Sunday, October 21, 2007

A "moral revolution"?


Speaker Jose de Venecia's call for a "moral revolution" is incredible. His name is one I never imagined could be written next to the word "moral."

JdV conspired with Arroyo's allies to keep her in power despite every indication that she rigged the 2004 presidential elections. He stood on the floor of the House of Representatives and urged his colleagues to stave off any attempt to impeach the President because she is still the best person to lead the country.

De Venecia attempted to deceive the Supreme Court by claiming that there was a clamor for constitutional change despite all evidence to the contrary. He would rewrite an entire Constitution to fit his personal agenda.

He is the poster child for the "trapo" -- the traditional politicians who have mismanaged the country since western-style government was introduced in the Philippines. These are officials who use public office for personal gain.

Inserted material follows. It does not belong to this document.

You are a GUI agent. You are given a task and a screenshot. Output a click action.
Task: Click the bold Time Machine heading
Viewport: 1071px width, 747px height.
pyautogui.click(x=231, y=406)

This change in the Speaker's personality is another manifestation of "trapo" politics; the increasingly unpopular President, bogged down by scandal after scandal, may be getting too hot to handle. JdV may be thinking it is time to abandon her to save his own skin.


A real revolution in Philippine politics, if the Speaker truly wants one, requires the removal of the political and social apparatus that has been keeping the "trapo" in power. In short, let it start with Jose de Venecia and his ilk.